Foto : Ritual Angngaru oleh Supriyadi/Daeng Sul dalam sebuah acara di Kantor Bupati Ketapang
Ketapang, Kalbar | kibaunews.com – Kehadiran etnik Bugis dan Makassar, yang berasal dari Pulau Sulawesi, di Pulau Kalimantan dan pulau-pulau lainnya, bahkan hingga ke luar negeri, sudah berlangsung sejak berabad-abad lalu lamanya.Keberadaan mereka yang dikenal dengan kegemaran berlayar membuat kebanyakan dari mereka menetap di pulau-pulau yang mereka singgahi, termasuk di Ketapang, Kalimantan Barat. Seiring berjalannya waktu, mereka membawa serta tradisi dan budaya yang kini menjadi bagian dari keberagaman masyarakat setempat. Salah satu warisan budaya tersebut adalah Angngaru, sebuah tradisi adat Bugis yang hingga kini masih dilestarikan dengan penuh makna dan kehormatan.

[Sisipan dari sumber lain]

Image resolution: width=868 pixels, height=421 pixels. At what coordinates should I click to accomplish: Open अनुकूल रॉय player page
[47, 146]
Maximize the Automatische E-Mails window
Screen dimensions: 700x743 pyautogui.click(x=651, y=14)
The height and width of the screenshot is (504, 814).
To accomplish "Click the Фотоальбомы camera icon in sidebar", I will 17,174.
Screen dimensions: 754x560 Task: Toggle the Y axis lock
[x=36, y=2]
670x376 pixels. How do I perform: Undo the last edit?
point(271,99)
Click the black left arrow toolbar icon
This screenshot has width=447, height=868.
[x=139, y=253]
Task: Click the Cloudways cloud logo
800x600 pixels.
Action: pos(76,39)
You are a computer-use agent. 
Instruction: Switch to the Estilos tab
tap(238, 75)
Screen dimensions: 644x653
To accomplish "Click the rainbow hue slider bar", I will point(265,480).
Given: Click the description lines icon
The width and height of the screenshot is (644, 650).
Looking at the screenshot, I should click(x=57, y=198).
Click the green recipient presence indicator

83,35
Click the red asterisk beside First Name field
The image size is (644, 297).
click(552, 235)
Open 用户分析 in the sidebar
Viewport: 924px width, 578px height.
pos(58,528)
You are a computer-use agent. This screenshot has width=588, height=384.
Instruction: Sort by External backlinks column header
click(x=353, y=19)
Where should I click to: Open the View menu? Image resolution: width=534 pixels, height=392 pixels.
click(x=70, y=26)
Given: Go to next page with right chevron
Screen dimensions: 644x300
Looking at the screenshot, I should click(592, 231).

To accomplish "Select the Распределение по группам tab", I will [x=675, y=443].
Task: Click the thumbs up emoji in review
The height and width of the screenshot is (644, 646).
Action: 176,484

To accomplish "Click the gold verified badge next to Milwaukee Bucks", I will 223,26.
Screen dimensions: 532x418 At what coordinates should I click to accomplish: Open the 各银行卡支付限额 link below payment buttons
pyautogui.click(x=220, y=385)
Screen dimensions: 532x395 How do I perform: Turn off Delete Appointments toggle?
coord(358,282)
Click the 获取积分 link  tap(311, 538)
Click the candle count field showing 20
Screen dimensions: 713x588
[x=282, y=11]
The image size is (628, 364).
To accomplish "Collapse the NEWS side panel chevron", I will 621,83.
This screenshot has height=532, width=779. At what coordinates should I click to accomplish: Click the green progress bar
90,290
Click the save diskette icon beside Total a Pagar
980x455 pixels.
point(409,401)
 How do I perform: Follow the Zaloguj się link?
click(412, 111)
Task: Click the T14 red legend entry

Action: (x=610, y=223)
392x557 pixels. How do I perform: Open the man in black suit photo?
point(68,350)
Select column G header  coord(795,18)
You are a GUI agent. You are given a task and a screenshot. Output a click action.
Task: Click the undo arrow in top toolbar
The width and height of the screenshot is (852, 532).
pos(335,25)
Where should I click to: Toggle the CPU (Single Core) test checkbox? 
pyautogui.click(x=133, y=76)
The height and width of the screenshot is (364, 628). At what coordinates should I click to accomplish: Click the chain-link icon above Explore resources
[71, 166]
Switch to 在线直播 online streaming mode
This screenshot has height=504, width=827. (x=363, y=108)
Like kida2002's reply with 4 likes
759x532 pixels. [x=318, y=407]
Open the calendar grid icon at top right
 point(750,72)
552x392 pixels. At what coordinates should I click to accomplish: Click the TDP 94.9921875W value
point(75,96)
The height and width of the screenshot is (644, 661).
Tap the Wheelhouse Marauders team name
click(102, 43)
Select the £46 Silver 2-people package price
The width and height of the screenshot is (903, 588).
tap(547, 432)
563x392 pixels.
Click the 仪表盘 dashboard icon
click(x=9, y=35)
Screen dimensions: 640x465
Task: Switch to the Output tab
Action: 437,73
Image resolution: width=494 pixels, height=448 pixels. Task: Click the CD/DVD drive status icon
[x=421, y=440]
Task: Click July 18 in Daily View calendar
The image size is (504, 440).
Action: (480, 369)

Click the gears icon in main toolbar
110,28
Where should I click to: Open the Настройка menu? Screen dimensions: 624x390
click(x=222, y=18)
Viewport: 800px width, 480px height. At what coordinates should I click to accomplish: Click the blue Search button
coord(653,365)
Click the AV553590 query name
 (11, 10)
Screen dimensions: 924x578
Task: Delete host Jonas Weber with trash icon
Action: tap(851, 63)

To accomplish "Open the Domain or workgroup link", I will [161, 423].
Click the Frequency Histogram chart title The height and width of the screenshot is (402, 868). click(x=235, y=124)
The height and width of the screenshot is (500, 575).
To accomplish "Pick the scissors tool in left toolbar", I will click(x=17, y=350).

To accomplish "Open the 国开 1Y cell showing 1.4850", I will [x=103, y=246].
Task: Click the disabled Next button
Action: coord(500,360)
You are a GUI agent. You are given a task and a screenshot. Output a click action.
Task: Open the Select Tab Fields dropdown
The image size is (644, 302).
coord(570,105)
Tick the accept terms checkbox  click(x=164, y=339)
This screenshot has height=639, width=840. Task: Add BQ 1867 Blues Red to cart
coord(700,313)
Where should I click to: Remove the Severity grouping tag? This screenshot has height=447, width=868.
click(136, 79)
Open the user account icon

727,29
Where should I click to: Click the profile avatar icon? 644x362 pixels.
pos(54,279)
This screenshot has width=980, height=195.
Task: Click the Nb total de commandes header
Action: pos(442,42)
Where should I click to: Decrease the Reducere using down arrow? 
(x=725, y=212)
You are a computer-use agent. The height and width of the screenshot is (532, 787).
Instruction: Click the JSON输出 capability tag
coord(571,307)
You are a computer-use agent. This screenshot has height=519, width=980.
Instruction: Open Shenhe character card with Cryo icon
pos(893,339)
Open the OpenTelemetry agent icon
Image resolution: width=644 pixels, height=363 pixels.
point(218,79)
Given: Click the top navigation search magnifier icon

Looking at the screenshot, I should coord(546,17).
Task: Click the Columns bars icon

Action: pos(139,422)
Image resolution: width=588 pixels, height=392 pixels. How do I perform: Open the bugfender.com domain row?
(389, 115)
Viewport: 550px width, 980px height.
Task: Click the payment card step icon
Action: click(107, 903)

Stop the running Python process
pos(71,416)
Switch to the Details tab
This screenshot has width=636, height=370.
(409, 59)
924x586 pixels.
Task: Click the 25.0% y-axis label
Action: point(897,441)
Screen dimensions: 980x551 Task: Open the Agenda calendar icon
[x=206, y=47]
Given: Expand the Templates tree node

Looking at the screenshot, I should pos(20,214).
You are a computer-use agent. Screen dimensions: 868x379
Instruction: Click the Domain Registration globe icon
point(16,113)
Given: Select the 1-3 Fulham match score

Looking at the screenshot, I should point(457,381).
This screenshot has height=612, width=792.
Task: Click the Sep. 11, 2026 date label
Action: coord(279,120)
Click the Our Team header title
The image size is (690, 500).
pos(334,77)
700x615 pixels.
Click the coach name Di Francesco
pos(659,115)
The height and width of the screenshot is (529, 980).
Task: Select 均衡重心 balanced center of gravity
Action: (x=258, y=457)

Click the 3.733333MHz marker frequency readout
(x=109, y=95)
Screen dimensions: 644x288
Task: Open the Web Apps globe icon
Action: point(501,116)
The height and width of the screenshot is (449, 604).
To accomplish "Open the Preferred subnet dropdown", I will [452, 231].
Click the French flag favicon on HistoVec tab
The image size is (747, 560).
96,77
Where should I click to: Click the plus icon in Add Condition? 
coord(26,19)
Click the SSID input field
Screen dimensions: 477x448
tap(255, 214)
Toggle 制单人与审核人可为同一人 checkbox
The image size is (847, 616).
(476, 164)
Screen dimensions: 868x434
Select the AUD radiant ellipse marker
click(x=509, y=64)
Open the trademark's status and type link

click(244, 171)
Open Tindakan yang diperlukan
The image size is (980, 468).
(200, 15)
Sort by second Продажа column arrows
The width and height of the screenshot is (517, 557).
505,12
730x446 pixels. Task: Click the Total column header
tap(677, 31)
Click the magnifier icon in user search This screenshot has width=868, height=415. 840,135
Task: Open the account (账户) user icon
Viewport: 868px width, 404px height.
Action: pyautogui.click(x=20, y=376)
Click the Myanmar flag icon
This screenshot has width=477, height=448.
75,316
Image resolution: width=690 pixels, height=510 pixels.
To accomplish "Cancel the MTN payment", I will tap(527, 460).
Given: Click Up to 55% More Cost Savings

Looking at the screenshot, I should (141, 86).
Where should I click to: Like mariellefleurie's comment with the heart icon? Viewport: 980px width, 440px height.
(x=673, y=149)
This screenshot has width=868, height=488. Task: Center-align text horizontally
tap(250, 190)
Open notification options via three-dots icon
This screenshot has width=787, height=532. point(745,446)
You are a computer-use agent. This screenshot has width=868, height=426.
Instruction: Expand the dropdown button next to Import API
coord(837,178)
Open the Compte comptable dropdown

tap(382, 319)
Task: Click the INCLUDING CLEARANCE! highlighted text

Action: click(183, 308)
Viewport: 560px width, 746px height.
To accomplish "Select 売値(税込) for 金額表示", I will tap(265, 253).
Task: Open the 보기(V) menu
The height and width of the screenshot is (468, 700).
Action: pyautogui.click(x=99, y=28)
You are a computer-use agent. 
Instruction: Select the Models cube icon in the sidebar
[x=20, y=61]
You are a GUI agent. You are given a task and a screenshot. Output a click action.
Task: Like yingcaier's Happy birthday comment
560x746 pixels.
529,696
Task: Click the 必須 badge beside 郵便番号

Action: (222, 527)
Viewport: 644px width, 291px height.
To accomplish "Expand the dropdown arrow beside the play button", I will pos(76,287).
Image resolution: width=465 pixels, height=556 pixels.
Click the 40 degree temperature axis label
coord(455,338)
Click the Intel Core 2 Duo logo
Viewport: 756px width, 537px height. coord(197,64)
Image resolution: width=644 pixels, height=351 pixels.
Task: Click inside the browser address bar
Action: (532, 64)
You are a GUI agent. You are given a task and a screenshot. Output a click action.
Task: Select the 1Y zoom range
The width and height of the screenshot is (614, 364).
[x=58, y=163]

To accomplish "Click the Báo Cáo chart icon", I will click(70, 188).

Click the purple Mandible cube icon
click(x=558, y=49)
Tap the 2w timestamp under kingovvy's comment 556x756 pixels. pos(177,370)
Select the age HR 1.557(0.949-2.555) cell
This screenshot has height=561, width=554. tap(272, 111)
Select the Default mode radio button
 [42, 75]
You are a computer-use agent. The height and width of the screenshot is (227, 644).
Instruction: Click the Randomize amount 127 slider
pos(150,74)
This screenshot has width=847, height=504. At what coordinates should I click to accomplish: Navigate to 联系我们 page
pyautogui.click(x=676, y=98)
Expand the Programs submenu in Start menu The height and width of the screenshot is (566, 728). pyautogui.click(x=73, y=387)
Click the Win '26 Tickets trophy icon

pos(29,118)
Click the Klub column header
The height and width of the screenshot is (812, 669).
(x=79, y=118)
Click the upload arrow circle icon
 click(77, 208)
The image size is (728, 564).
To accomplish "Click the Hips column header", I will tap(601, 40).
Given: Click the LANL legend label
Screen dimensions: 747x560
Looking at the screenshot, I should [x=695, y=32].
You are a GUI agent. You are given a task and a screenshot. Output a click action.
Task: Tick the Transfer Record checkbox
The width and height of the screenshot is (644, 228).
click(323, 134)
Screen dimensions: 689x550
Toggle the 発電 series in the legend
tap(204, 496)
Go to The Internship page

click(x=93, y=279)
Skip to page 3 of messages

Angngaru, yang berarti bersumpah atau ikrar setia, merupakan upacara yang dahulu dilakukan oleh prajurit Bugis sebelum mereka berangkat ke medan perang.
Menurut budayawan Bugis Ketapang Wak Toni, dalam tradisi ini, prajurit akan menghadap kepada Sombayya (Raja/Pemerintah) untuk mengucapkan sumpah setia, berjanji untuk mempertahankan kerajaan dan membela kebenaran dengan jiwa yang tak tergoyahkan. Angngaru tidak hanya menjadi pemicu semangat prajurit di medan perang, tetapi juga sebuah simbol kehormatan, keberanian, dan kesetiaan yang luhur.
Masih menurut Wak Toni,meskipun peperangan sudah lama berlalu, tradisi Angngaru tetap dipelihara, bahkan dalam berbagai peristiwa penting, seperti penyambutan tamu agung dan pejabat,serta penyambutan pengantin pada acara pernikahan sebagai wujud penghormatan terhadap nilai-nilai budaya dan kearifan lokal. Di Rantau, tradisi ini tetap hidup dan memberikan warna tersendiri bagi kehidupan masyarakat setempat.
Angngaru di Ketapang, Kalimantan Barat
Salah satu momen penting dalam pelaksanaan Angngaru baru-baru ini adalah saat upacara ini dilakukan di hadapan Bapak Alexander Wilyo, yang saat itu menjabat sebagai Sekretaris Daerah (Sekda) Ketapang. Upacara ini menjadi bukti bahwa tradisi Bugis masih dihargai dan diakui di tengah keberagaman yang ada di Ketapang. Kehadiran Bapak Alexander Wilyo dalam upacara tersebut, meskipun beliau bukan berasal dari suku Bugis, menunjukkan betapa besar perhatian dan komitmennya terhadap pelestarian budaya lokal.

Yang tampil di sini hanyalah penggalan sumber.